You are now seeing a surge in the adoption of CFD into the engineering design process. CFD has been around for a number of years. It primarily has been used by CFD specialists or farmed out to the vendors. Clearly, there is still a market for this. But CFD should be and can be part of the design process. Check out the image below a guy on our team worked on recently.
It is the responsibility of the vendors to make you successful. This goes above and beyond whether the product is easy to use. It has to do with whether or not the vendor has a plan and reputation to make you successful. Let's be honest, there are alot of options out there. The decision should go well beyond the cost and ease of use. Here is a quick list of questions, I'd be asking.

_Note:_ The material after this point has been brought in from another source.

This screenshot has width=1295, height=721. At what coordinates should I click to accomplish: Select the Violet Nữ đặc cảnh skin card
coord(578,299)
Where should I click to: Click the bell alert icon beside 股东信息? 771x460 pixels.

How dedicated and experienced is the vendor in solving your particular problem?
Do they have examples, references, success stories?

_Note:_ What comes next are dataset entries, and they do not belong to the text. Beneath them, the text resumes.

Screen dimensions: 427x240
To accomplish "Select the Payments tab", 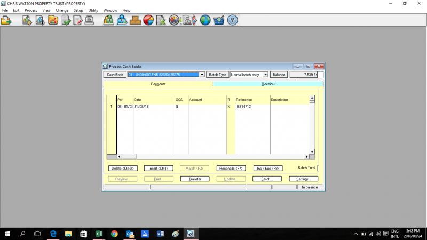I will [158, 84].
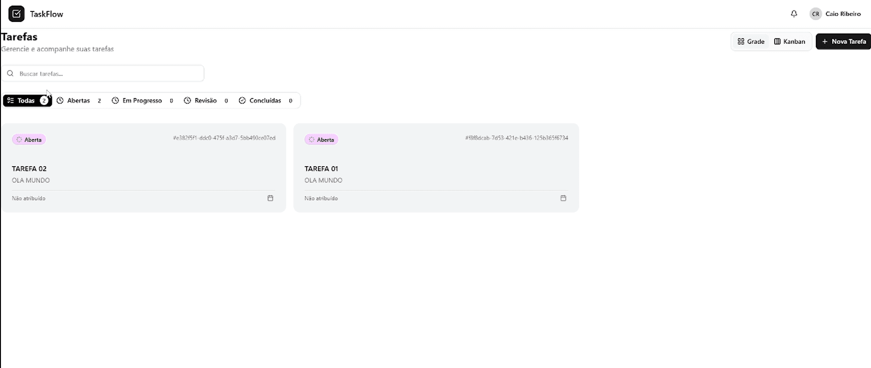Switch to Grade view
Screen dimensions: 871x368
point(751,42)
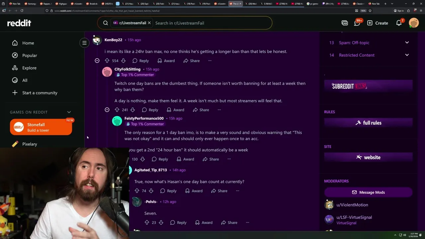Open notifications bell icon
This screenshot has width=425, height=239.
click(x=399, y=23)
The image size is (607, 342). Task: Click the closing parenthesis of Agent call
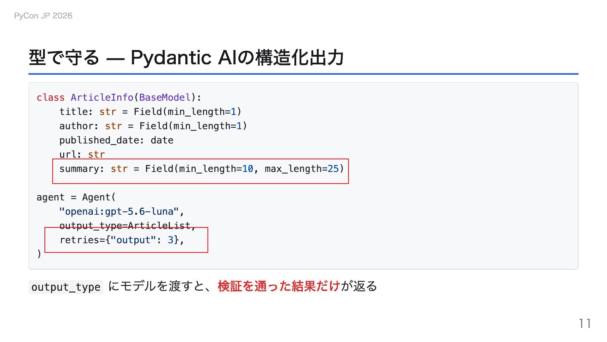pos(39,254)
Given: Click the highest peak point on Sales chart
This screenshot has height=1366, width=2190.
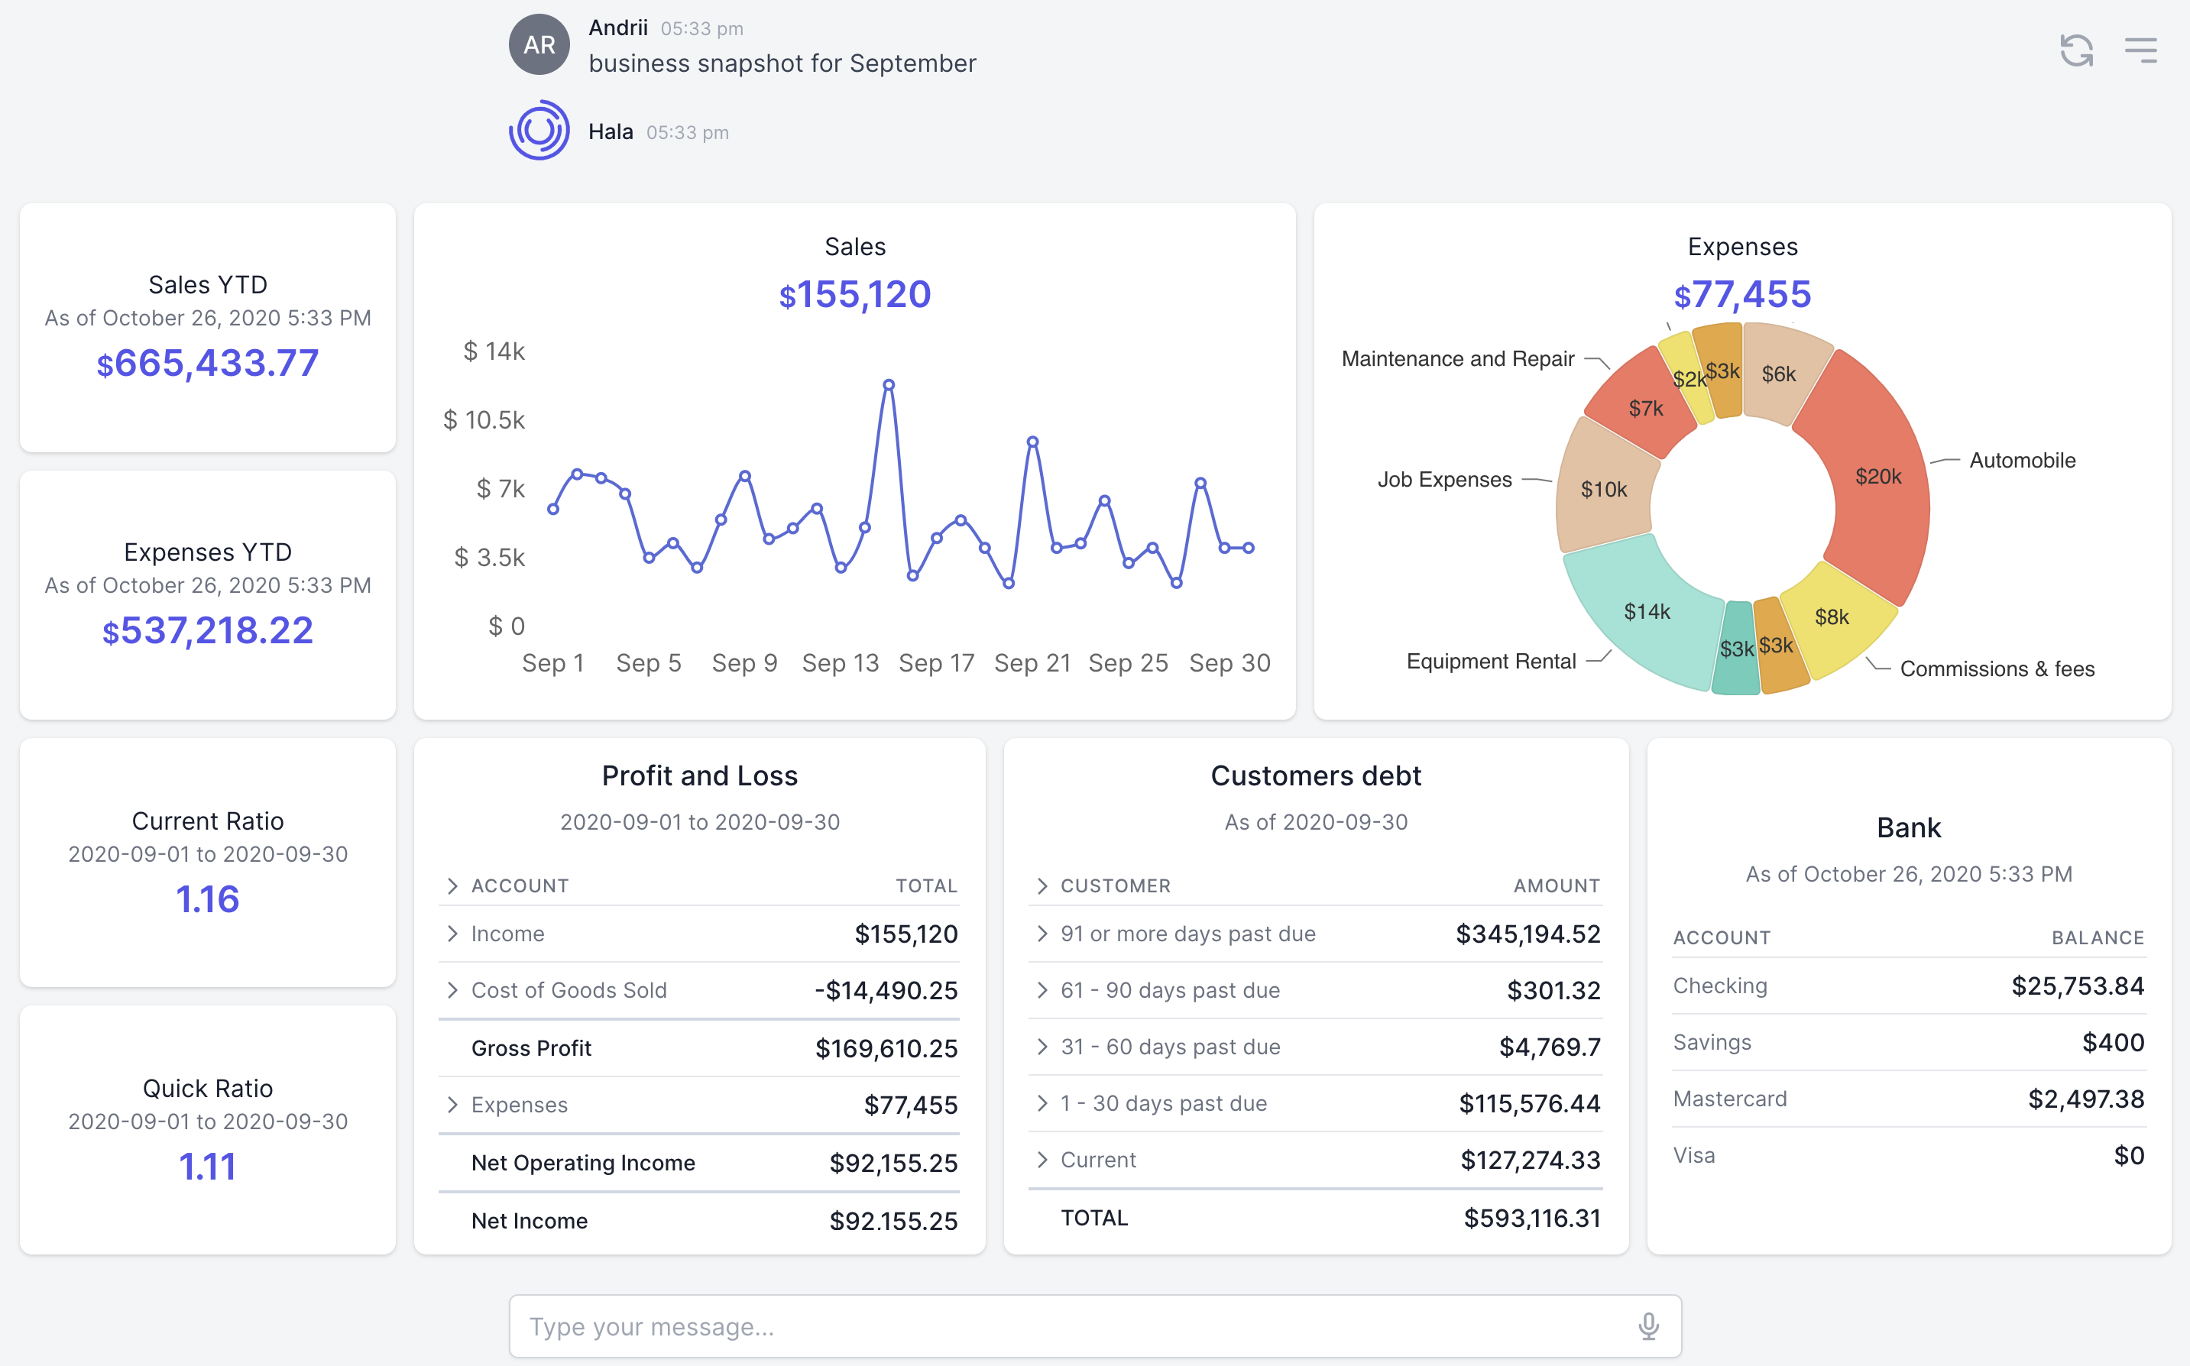Looking at the screenshot, I should (889, 385).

Do they fully understand your needs?
Do they have an implementation plan?
Do they have a services group? Have you spoken to them prior to your decision?
Will your particular problem be discussed in training or are you stuck with standard non-related examples?
How is support handled? Do they have a Customer Portal or Online Community? Will you be transferred around from specialist to specialist? What does the "escalation" procedure look like?
1 comment:
Right on. Especially in the world of upfront CFD... yep, very easy to learn & drive and offering a better ROI than traditional CFD... but it still doesn't magically get used just because you own it. If your vendor is hitting you extra hard with cheapness, be very aware that they may not be able to offer the mentoring and implementation expertise necessary for you to get real value out of the investment. Probably just looking for a short-term "win" (and you can guess who's winning) rather than a long-term "win-win."